Residents are "very saddened but not surprised" after politicians approved the application to erect a Jewish aerial boundary around Bushey.

The proposals to erect steel poles, most of which are 5.5 metres high, in 25 locations across Bushey in order to create the continuous Jewish boundary, known as an eruv, was unanimously passed by Hertsmere Borough councillors last night.

Speaking on behalf of residents who oppose the boundary, Gay Butler, said: "I think that, for a lot of people who opposed the application, we very saddened but not surprised at the committee’s decision."

The 67-year-old, Chiltern Avenue resident, said she thinks the councillors" seemed to have their hands tied", although opponents will be looking into ways to challenge the decision.

The proposals have met with fierce opposition from some residents in Bushey, many of whom attended the public meeting in Falconer Hall last week.

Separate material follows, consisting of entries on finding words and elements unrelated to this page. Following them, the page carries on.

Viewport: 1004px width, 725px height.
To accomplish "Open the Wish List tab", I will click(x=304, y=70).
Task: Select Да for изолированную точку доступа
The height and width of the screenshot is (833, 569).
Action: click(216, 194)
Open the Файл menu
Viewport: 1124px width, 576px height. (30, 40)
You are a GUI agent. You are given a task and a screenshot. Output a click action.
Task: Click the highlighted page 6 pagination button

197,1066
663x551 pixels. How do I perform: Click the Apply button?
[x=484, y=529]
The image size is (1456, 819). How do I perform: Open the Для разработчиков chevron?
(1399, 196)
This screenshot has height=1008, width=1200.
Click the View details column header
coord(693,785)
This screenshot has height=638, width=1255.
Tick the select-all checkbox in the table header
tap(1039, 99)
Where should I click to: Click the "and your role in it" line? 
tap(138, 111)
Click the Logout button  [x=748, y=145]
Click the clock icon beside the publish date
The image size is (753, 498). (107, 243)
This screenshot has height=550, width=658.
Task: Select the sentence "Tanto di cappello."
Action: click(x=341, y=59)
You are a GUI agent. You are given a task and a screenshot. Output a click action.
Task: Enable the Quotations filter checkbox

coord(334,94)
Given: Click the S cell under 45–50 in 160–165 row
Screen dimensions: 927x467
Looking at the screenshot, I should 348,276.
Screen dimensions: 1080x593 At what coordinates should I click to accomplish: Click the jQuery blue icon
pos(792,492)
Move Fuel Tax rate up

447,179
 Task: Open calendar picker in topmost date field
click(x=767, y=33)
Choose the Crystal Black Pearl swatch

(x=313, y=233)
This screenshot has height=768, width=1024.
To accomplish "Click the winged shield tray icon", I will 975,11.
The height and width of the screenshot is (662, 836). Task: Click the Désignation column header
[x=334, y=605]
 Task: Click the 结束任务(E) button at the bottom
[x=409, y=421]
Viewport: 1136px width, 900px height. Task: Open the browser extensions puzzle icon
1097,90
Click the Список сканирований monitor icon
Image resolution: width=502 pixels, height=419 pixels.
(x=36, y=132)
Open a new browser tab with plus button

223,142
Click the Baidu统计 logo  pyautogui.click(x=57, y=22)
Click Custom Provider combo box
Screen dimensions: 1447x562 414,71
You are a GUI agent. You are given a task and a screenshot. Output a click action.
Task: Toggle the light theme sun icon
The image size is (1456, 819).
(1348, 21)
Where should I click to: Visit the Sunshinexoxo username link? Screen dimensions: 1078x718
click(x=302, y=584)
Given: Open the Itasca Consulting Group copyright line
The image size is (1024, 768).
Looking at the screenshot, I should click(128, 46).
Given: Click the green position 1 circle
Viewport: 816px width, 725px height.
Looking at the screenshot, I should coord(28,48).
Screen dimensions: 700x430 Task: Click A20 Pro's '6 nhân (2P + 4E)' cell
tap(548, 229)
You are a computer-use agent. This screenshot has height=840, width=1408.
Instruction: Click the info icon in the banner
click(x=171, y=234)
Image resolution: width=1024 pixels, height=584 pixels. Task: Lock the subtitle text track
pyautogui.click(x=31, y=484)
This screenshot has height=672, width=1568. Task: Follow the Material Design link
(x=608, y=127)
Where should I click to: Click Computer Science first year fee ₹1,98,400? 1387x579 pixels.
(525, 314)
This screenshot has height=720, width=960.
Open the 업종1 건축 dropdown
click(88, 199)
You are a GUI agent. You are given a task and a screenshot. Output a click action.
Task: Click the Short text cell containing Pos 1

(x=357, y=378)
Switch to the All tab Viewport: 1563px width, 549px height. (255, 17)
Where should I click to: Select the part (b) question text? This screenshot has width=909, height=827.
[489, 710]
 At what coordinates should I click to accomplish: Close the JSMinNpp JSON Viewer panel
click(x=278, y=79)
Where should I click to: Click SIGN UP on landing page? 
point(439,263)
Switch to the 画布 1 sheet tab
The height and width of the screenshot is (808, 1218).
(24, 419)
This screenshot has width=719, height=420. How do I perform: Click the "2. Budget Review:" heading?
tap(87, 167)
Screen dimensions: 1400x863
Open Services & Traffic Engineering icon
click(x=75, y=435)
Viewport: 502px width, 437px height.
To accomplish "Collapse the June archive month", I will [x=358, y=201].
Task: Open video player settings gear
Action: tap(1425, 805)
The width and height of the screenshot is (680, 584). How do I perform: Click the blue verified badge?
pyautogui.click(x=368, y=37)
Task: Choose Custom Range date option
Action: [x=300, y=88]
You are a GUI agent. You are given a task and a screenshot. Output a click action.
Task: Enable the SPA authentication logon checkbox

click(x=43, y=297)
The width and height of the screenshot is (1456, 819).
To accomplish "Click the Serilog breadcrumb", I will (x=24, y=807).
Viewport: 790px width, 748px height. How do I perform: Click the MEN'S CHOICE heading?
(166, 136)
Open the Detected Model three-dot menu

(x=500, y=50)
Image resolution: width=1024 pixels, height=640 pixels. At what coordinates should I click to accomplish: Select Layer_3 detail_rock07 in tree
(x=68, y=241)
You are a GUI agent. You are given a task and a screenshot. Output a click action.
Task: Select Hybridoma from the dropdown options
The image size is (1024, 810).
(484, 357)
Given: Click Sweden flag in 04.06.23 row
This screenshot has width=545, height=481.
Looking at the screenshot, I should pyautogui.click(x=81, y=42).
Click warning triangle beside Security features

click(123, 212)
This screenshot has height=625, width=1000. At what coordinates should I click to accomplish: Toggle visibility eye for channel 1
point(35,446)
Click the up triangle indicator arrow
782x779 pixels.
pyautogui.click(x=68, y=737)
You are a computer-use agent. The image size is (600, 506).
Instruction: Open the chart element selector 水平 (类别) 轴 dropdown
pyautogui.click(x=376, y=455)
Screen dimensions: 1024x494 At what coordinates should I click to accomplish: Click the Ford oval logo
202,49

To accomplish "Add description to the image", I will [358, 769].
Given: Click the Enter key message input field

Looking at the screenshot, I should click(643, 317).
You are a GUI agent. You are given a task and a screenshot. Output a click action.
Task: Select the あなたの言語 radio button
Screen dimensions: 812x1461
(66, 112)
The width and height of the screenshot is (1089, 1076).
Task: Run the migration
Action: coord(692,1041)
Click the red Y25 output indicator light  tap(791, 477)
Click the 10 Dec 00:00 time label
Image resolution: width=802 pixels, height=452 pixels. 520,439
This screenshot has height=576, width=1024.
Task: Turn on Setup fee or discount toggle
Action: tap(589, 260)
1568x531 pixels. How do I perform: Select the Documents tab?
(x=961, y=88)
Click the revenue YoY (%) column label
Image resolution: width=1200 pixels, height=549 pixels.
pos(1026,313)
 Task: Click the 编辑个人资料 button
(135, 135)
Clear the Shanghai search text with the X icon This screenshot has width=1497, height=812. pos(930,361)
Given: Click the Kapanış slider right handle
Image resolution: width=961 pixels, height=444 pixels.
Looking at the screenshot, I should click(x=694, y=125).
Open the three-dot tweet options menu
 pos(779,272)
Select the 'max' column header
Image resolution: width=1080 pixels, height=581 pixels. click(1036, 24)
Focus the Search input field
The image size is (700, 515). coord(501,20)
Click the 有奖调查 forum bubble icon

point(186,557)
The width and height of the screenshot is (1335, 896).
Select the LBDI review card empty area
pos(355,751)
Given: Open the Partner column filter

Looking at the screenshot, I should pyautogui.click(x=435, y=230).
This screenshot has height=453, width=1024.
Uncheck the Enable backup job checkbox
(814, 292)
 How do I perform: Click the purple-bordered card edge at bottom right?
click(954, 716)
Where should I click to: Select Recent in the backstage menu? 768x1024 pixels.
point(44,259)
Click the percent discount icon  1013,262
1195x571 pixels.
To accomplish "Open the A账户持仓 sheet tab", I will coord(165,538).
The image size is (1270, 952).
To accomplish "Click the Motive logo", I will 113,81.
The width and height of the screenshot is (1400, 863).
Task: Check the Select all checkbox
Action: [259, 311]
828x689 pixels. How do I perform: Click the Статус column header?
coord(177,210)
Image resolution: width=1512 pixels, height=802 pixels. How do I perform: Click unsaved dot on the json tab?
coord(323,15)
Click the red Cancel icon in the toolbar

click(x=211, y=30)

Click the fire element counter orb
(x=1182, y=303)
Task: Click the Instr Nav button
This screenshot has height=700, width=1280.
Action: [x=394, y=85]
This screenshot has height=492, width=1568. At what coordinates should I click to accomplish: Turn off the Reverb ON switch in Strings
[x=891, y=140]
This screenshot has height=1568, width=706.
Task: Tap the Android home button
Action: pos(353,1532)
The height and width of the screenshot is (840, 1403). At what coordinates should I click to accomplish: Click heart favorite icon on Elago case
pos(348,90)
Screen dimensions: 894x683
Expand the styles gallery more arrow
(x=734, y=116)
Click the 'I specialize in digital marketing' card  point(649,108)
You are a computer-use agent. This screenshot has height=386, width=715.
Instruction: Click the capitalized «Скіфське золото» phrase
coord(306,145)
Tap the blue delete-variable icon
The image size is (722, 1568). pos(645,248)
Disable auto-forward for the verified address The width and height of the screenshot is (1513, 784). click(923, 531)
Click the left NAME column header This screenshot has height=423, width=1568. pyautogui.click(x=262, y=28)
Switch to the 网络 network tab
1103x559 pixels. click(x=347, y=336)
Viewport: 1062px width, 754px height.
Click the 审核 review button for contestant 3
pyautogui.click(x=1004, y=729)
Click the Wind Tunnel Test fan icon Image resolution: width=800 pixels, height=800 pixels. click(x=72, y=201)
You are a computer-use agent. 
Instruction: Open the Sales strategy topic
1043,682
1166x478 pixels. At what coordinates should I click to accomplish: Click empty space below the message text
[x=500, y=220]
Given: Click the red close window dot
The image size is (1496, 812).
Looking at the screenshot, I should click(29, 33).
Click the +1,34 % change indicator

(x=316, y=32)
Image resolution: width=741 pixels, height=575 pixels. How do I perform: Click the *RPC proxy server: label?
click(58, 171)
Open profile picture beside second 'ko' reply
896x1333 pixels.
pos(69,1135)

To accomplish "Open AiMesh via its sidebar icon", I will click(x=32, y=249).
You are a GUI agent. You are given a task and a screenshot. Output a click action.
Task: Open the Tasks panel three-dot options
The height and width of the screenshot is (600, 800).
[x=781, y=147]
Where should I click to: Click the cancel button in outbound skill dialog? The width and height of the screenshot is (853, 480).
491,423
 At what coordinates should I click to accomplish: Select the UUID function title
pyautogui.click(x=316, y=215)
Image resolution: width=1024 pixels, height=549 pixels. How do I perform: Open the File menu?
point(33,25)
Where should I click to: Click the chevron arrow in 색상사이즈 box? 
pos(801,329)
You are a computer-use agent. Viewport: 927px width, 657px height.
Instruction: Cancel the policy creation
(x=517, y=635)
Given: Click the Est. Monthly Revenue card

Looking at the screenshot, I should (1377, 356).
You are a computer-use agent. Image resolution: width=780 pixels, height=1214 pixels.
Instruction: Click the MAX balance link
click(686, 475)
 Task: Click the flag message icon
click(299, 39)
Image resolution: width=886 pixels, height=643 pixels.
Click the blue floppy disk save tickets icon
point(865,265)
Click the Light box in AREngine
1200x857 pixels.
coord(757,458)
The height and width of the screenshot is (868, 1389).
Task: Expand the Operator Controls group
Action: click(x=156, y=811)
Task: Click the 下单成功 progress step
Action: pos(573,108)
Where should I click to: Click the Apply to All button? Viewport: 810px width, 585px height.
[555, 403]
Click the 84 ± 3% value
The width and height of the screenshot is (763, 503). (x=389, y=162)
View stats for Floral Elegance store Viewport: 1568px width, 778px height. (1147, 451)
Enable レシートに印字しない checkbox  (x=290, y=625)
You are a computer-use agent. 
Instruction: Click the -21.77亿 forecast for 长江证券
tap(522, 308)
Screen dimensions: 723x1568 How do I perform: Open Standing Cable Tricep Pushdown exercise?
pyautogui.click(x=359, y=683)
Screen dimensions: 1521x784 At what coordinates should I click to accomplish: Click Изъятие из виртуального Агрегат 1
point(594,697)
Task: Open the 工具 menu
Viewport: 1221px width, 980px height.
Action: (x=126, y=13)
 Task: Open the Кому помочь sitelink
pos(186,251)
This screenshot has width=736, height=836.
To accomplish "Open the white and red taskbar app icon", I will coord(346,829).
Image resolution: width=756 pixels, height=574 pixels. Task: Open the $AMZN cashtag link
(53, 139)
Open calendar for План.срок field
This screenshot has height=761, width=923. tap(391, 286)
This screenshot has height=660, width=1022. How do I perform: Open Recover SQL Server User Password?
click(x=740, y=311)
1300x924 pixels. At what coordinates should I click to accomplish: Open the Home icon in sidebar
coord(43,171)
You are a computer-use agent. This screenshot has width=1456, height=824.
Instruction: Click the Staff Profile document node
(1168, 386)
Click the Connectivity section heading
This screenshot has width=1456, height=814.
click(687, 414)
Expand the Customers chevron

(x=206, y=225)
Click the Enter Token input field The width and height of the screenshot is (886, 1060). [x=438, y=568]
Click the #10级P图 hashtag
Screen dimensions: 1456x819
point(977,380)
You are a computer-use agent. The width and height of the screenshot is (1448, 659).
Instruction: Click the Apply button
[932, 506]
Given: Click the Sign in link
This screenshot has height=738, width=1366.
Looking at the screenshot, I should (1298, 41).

At the public meeting which attracted hundreds to the Falconer Road hall last Tuesday, residents called upon Bushey United Synagogue representatives to defer the eruv application, in order to allow for greater consultation between the orthodox Jewish community and wider Bushey population.

Although the application was not withdrawn, the meeting did provide a forum for lots of people who were unclear about what the proposals might mean for the town’s identity.

However, there was an overwhelming feeling that these discussions were too little, too late, as the meeting fell just nine days before the application was due to be heard before Hertsmere Borough Council’s planning committee.

Ms Butler said: "What we were hoping for up to the last minute was that the synagogue would withdraw the application to give us some consultation time.

"Sadly they decided not to give us more time, which has had all sorts of implications and I’m very sad we didn’t have the opportunity to develop this in a more amicable way."

Residents packed the meeting room last night to hear the application.

Ms Butler said she has been "inundated" with resident’s emails asking what the next step is for those who still oppose the eruv.

She added: "Sadly, we’re now having to move onto the next stage and we’re looking into a variety of options which we’ll discuss more thoroughly next week.

"Right now, we haven’t really had time to consider absorbing this. One of the big issues from the beginning was the way it was getting pushed through without a proper consultation. They could have deferred the application and that would have made the difference to all of us."